*問題 1*.
レコードの中で、「The height and width of the screenshot is (745, 1242).」を含む行からレコードの最後の行まで（両端を含む）を、1行を1つの文字列とするJSONリストにしてもらえますか？空行は含めないでください。

++++ 提示文

中山さん「OTでいうと日本には約9万4000人いますが、児童発達分野に携わる人はまだこのうちの数%です。これは制度による要因が大きいのですが、海外では学校や通所施設などで働くOTは大勢いると聞きます。日本もこれから少しずつ増えてくれると良いのですが。
やっていてよかったと思えるのは、子どもがそれまでできなかったことができた瞬間ですね。それも助けを借りずに自分一人でできたり何かを表現できるようになったとき。その喜びをスタッフや保護者さんと分かち合えたときです。そういうときは必ず次につながりますし、頑張ろうと思えます。」
5. AIAI PLUSにおけるセラピストの育成
―――中山さんはAIAI PLUSでご自身がOTとして子どもの支援に関わるだけでなく、他のOTや、理学療法士(PT)、言語聴覚士(ST)といったセラピストの育成にも携わっていますね。
中山さん「はい。月に一度、OTやPT、STを中心に集まる『セラピストミーティング』を開いて、それぞれのセラピストが担当している実際の事例を検討し合ったり、意見交換をしたりしています。ミーティングの全体目標は『子どもの課題を発見する力を付けよう』ということです。そしてそれをセラピスト以外のスタッフに伝達し、支援を実践していく力を養うことです。
その子がなぜ困っているのか、それを身体と心の機能、周囲の人との関係、子どもが置かれている環境など、あらゆる面から情報を集め分析して課題を探ります。その思考過程を整理し強化できればと考えています。加えて、セラピストの学びを支援するため「子ども理解講義」と題して、社会問題や学術論文などをテーマに学習会やビデオリファレンスも開催しています。
また、それぞれのAIAI PLUSの施設を訪ねてセラピストの活動をモニタリングし、1 on 1(1対1で行う面談)を実施したり、施設長さんとセラピストの役割やお仕事、支援の方向性を話し合ったりしています。
熟練したセラピストは、子どもの状況、親御さんとの会話、私たちが守るべき子どもの権利など本当に多様な視点から考えることができますし、自分だけで判断せずに周囲の意見や見方を聞くことができます。1 on 1ではそういった多様な視点を身につけ、気づきを得てもらえるよう本人の思いを大事にして臨むように心がけています。」
〈施設長とも面談しセラピストの役割や課題を共有〉
―――セラピストの育成で難しいと感じることは?
中山さん「セラピストでありがちなのが、子どもを『機能からしかみない』ということなんです。専門職としてそれを学んでくるのでどうしてもそこにいってしまう。科学的、診断的なアプローチに偏ってしまいがちなんです。
しかし、当たり前ですが子どもは『今』を生きています。

++++++++
++++ 課題用データ

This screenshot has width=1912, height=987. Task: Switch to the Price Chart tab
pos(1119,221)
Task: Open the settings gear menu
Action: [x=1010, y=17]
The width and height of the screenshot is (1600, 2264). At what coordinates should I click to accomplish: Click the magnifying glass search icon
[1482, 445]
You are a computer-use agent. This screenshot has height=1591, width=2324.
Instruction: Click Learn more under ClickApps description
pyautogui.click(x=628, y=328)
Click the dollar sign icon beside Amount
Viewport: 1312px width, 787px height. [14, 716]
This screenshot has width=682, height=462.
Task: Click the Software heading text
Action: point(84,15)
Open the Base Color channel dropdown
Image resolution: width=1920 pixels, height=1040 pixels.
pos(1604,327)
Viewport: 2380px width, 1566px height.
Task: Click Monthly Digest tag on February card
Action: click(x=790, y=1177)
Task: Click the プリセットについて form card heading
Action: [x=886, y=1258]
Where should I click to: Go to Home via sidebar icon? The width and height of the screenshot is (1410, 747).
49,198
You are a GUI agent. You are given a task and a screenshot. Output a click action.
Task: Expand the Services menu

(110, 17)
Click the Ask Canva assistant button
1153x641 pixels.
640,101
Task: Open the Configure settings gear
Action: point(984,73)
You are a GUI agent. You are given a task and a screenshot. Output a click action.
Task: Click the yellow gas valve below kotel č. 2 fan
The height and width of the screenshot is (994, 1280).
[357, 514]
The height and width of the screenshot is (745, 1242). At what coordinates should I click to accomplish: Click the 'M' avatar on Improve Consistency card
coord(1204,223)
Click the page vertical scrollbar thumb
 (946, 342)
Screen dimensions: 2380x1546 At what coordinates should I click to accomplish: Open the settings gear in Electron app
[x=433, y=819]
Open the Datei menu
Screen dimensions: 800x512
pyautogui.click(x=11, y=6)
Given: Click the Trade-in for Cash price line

++++++++

*問題 2*.
セラピストの育成について語るインタビューの文章を、途切れたところから書き継いでもらえますか？

*解答例 1*.
[
  "The height and width of the screenshot is (745, 1242). At what coordinates should I click to accomplish: Click the 'M' avatar on Improve Consistency card",
  "coord(1204,223)",
  "Click the page vertical scrollbar thumb",
  " (946, 342)",
  "Screen dimensions: 2380x1546 At what coordinates should I click to accomplish: Open the settings gear in Electron app",
  "[x=433, y=819]",
  "Open the Datei menu",
  "Screen dimensions: 800x512",
  "pyautogui.click(x=11, y=6)",
  "Given: Click the Trade-in for Cash price line"
]

*解答例 2*.
今、社会で何が起きているか。学校や幼稚園、保育園で何を求められているか。子どもは社会全体で育てられている。だからセラピストも視野を広げて、子どもが社会から排除されず、生きていけるような支援をすることが大切だと思っています。
セラピスト以外の保育士さんや特別支援教諭をはじめ、多くの先生方との連携やさまざまな視点から子どもを理解すること。こういったことができてくると数カ月で子どもは変わります。
子どもだけでなく親御さんも変わります。例えば『お箸を使えるようにしてほしい』といったゴールだったのが、視野が広がって子どもの目線や現状に合わせたゴールを見てくれるようになります。」
―――現場のセラピストとの関わりについて、もう少し教えていただけますか?
中山さん「セラピストのモニタリングでは、主に運動プログラム(粗大運動)をみます。ほとんどは彼らのやり方を見守るだけなのですが、先日は子どもに声掛けをしてみました。すると自身との声掛けとの違いや子どもの反応の違いに気づいてくれた人がいました。
AIAI PLUSの運動プログラムは非常によく考えられていて、30分の運動の時間のなかでさまざまな発達にかかわる支援ができます。丁寧にアセスメント(課題分析)をして、スタッフが協力しきちんと場を作っていけば子どもの身体はきちんと作れます。それに学習プログラムを組み合わせれば発達をトータルでサポートできます。
先日は新卒のセラピストに『今のプログラムを通して子どもにどんな体験をしてもらいたいか』を意識してもらうことを話しました。経験が少ないのでそこまで考えられなかったり、プログラムを回すことで精一杯といったことは珍しくありません。しかし、意識して積み重ねることでみんな確実に成長しています。一人で悩むことなく一緒にやっていこうね、という気持ちでやっています。」
〈運動プログラム(粗大運動)のモニタリング。子どもとセラピストを両方観察し気づきを促す助言を行う。〉
6. 療育に向いているセラピストとは
―――療育に向いているセラピストはどんな方ですか?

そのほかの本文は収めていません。